There was no mention in the order found on PACER and published by Forbes of the third major CRS, Amadeus. Sabre Corp. is a US company publicly traded on the NASDAQ. Travelport LP is a privately held Delaware limited partnership. Amadeus IT Group S.A. is a publicly-traded Spanish corporation. Amadeus may have been subject to other court orders not mentioned in the order to Sabre. Or the US government may have been uncertain of its authority to order a non-US corporation to provide information about a non-US person traveling between places outside the US on non-US airlines, or concerned that, unlike Sabre and Travelport, Amadeus might contest the application for a court order. Amadeus, like Sabre and Travelport, has declined to comment.
Even after the court order became public, Sabre has declined to comment on whether it opposed this order or how many other such orders it may have received.
As we noted the day after Forbes published its initial article, and as EFF and the ACLU note in their amicus brief, some internet companies voluntarily publish annual or more frequent “transparency reports” disclosing how many times they have been ordered to turn over personal information to government agencies. But despite questions raised in the travel trade press in 2020 shortly after the article was published in Forbes, neither any of the big 3 CRSs nor any major airline or travel agency has yet published such a transparency report.
We welcome the challenge to judicial secrecy by Mr. Brewster, Forbes, and the amici supporting them. And we are pleased by the growing recognition evident in the EFF/ACLU amicus brief that government access to airline reservation data amounts to a form of mass surveillance of location metadata— as we have long argued.

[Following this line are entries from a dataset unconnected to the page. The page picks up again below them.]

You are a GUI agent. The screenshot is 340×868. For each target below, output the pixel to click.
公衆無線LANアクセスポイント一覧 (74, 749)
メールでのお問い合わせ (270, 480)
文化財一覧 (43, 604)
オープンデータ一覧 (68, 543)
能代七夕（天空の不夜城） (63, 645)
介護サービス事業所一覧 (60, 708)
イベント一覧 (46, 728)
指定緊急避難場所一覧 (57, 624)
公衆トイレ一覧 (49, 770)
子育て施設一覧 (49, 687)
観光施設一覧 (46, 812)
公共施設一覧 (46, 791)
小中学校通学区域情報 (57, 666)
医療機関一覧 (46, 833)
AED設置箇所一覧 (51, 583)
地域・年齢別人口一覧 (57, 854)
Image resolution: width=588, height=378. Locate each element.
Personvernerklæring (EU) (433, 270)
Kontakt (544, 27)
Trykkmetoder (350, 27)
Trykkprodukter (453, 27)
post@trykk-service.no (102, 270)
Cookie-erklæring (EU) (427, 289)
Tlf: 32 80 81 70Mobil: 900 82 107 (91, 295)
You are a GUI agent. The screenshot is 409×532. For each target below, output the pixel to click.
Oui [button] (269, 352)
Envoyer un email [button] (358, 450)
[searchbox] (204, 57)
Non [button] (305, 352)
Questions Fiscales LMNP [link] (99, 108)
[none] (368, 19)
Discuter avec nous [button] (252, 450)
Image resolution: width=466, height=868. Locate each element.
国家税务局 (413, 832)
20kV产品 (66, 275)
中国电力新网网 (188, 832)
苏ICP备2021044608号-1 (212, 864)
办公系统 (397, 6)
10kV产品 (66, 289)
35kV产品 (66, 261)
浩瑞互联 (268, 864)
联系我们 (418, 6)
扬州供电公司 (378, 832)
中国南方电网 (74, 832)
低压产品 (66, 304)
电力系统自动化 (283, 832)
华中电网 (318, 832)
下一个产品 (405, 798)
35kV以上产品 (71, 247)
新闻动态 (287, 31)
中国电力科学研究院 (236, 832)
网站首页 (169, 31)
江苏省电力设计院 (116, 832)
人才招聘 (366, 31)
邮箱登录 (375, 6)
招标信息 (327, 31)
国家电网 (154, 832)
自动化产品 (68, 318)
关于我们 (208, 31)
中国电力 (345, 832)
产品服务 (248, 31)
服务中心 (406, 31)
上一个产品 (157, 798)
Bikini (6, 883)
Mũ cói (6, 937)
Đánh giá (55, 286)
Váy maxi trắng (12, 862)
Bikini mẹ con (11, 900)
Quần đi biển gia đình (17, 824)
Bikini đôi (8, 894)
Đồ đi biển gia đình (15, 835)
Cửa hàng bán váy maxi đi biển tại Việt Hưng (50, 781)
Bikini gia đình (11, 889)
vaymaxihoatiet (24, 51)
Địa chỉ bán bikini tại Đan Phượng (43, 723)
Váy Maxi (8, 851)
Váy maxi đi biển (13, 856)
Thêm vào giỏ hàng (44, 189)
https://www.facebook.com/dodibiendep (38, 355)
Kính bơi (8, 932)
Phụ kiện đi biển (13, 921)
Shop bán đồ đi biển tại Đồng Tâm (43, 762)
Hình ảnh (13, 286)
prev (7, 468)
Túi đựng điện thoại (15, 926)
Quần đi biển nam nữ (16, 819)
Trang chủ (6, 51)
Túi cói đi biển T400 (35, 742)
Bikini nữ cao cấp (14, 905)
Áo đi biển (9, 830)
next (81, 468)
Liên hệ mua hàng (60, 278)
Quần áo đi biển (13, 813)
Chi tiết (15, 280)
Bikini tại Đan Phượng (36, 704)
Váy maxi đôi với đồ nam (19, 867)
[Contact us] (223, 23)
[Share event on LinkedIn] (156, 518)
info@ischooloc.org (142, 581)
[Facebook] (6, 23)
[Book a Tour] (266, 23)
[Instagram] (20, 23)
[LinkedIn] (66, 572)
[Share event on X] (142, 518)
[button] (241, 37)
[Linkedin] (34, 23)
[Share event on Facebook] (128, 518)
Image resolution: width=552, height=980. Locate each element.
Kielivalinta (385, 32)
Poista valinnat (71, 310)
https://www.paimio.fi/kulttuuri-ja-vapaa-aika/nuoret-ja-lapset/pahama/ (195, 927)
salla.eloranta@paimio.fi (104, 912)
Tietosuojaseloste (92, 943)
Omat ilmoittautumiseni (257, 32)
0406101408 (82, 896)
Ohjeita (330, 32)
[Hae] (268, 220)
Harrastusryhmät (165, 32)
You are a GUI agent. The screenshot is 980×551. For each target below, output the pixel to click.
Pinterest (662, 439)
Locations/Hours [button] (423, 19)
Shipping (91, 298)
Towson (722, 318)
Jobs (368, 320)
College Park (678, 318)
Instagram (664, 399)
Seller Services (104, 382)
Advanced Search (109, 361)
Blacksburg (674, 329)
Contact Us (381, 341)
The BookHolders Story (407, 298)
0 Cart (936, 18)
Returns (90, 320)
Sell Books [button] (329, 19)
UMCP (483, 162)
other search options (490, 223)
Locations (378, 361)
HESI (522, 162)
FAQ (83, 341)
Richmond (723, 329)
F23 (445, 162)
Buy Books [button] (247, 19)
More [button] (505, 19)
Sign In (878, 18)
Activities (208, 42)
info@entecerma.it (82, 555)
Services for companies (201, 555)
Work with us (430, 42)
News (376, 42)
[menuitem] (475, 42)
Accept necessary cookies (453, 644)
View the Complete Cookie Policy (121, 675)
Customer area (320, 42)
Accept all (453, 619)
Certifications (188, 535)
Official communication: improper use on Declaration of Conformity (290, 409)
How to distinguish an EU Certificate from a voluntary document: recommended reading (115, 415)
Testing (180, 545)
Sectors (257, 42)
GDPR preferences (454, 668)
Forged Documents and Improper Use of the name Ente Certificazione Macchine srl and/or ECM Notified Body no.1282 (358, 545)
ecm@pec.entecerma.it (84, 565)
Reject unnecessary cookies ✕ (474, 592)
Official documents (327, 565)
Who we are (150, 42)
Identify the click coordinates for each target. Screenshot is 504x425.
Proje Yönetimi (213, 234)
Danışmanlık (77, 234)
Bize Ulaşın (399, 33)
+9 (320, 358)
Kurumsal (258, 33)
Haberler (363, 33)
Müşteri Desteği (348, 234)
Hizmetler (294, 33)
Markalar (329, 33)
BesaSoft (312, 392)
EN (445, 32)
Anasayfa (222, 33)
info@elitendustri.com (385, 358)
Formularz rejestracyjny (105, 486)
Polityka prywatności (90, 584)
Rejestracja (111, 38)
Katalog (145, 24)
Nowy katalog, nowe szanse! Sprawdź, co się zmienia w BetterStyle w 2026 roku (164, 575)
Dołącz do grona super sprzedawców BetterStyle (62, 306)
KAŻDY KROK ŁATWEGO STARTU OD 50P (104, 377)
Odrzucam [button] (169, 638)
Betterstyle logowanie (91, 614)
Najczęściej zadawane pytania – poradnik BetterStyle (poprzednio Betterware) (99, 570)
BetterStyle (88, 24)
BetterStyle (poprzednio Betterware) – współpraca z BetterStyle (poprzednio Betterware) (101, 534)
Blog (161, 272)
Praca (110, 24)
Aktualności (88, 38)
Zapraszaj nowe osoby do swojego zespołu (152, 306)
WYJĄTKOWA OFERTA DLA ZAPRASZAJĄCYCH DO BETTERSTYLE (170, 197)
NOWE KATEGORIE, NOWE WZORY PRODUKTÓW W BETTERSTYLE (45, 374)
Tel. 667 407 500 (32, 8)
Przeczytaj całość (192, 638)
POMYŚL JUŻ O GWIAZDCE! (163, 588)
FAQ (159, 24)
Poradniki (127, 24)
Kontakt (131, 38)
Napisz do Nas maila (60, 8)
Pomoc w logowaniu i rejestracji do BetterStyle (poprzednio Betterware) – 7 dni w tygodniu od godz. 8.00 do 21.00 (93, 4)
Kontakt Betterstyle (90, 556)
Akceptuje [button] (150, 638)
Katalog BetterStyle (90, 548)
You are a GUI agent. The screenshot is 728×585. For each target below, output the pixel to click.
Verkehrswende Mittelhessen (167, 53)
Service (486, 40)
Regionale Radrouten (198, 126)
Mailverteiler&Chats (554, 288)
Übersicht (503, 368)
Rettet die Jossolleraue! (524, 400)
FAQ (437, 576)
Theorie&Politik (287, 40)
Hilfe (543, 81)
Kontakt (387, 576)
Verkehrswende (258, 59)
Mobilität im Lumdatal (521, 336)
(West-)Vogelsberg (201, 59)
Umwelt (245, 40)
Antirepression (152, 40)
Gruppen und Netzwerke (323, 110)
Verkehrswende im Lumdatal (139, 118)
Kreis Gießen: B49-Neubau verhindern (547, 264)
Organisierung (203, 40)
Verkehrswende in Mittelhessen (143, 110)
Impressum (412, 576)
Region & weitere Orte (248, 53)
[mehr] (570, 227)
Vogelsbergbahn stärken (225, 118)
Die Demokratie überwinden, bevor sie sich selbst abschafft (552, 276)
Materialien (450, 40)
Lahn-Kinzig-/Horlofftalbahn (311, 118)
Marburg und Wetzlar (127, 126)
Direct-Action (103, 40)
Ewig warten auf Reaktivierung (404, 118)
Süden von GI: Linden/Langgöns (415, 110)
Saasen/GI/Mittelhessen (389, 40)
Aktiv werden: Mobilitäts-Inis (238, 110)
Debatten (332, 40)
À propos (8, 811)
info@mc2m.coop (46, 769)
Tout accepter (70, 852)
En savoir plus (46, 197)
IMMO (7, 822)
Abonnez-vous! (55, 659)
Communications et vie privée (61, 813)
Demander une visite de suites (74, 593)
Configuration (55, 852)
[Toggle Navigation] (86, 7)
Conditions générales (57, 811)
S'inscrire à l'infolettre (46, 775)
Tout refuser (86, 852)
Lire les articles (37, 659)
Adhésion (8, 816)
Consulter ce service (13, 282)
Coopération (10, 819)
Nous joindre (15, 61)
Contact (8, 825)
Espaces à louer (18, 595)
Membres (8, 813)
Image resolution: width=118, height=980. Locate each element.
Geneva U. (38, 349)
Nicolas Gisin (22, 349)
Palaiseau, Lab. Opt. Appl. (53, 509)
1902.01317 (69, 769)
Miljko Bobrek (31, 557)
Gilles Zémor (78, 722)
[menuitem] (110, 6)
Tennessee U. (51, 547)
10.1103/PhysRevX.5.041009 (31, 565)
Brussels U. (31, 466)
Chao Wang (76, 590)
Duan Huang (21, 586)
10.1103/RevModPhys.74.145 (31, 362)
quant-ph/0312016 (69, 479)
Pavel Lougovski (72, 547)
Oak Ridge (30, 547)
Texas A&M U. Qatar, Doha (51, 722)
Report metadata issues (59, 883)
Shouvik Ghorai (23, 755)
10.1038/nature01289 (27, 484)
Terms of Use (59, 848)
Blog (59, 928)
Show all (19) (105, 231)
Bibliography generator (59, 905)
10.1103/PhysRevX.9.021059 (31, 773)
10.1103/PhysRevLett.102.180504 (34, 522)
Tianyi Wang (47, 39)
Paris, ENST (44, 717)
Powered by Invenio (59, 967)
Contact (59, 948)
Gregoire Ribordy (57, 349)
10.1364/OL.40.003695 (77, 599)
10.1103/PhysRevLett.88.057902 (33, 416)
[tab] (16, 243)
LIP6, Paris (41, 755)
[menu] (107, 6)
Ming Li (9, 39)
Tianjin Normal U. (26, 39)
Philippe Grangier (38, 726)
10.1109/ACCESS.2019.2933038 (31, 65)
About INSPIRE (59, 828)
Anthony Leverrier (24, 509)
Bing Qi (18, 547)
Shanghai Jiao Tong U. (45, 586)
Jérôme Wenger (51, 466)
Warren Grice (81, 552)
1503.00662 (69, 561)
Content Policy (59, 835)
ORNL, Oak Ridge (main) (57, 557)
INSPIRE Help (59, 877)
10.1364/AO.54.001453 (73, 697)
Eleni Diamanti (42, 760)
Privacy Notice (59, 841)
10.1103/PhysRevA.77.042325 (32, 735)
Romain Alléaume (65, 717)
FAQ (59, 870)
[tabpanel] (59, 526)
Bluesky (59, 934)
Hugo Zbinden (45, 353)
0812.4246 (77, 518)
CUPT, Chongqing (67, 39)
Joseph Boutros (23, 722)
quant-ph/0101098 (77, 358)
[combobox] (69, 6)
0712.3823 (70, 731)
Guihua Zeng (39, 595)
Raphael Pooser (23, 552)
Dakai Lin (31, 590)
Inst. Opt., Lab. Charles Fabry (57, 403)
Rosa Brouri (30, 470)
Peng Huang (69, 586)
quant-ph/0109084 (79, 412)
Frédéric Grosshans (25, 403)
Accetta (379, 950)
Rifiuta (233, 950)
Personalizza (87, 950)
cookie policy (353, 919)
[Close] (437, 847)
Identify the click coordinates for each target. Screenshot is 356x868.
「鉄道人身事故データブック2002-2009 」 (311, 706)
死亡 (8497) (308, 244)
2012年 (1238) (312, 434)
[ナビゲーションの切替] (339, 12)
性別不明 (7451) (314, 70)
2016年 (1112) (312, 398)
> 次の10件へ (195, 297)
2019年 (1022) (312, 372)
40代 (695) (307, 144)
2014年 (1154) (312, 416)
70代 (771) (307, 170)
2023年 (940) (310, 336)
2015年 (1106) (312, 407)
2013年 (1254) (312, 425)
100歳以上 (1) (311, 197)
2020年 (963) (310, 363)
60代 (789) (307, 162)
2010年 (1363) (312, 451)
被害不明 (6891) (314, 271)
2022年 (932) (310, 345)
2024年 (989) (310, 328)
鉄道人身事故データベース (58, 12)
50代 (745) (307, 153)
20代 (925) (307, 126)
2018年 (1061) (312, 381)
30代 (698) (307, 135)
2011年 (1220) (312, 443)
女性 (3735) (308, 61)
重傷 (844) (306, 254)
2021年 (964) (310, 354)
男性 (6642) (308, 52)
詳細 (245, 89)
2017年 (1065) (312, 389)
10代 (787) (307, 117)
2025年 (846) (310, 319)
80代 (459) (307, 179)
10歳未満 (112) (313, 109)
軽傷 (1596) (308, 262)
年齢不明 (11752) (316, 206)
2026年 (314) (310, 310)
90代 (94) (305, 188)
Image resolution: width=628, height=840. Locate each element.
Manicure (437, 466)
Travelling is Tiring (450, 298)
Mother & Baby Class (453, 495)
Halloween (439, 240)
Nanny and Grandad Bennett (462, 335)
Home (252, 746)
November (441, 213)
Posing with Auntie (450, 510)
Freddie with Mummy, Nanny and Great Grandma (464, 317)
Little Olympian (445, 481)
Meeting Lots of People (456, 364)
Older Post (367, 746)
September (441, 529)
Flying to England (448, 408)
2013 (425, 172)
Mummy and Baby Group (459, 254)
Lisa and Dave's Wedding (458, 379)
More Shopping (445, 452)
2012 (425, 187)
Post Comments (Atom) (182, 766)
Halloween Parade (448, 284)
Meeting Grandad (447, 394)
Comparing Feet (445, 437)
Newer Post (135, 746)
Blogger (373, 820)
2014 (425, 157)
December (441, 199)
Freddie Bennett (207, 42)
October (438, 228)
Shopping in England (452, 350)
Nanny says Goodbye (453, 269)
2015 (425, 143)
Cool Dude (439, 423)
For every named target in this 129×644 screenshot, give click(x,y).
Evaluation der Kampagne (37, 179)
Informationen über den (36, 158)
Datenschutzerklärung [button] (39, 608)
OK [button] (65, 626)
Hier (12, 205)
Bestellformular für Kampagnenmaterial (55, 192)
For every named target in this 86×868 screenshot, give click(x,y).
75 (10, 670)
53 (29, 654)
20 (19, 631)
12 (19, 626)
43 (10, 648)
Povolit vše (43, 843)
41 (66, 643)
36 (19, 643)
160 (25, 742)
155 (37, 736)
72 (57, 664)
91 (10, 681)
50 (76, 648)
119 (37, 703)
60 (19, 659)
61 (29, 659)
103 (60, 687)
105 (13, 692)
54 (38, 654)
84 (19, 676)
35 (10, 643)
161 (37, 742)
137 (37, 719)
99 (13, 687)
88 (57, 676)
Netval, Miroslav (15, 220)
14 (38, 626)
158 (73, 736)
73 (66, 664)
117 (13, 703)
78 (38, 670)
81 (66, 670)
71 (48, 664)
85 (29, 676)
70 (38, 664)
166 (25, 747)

If successful, this lawsuit will lift some of the secrecy about the extent of the US government’s use of the CRSs as intermediaries for travel surveillance. It may also clarify what information the government hoped to obtain through these ad hoc orders that it wasn’t already getting through dragnet transmission to the DHS of API and PNR data, and the TECS alert system based on this data. But the journalist and news outlet who brought the lawsuit are seeking access to information, not an end to the surveillance.
A challenge to the use of CRSs as outsourced agents of government surveillance of travelers could only come from one of the CRSs themselves as the only entities with knowledge of what is happening and standing to object to it in court.
But the CRSs customers are airlines, travel agencies, and other travel companies, not members of the public. Instead of standing up for the rights of individuals, as some public-facing businesses have done, the CRSs have stonewalled all questions about their participation — voluntary or compelled — in government surveillance.
What we already know is damning enough, both for the CRSs and for their customers.
As long as travel companies outsource hosting of reservations to CRSs, and as long as CRSs can be ordered to provide information from those reservations to government agencies while keeping those disclosures secret from airlines and travel agencies, it is impossible for those CRS subscribers to provide a complete accounting of disclosures of travelers’ data.
This means that it is impossible for any airline or travel agency that subscribes to Sabre or Travelport (or in many cases Amadeus, although that’s more complicated) to comply with data protection laws in any jurisdiction that requires an accounting of disclosures.
We hope that , whatever the outcome of the lawsuit and appeal by Forbes and Mr. Brewster, this case will focus more attention on the complicity in travel surveillance of the CRSs and will lead to more pressure on them to dissociate themselves from that role, to contest attempts by the government to enlist them as its surveillance partners, and to fight to be allowed to alert the public if they are forced to hand over data to the government.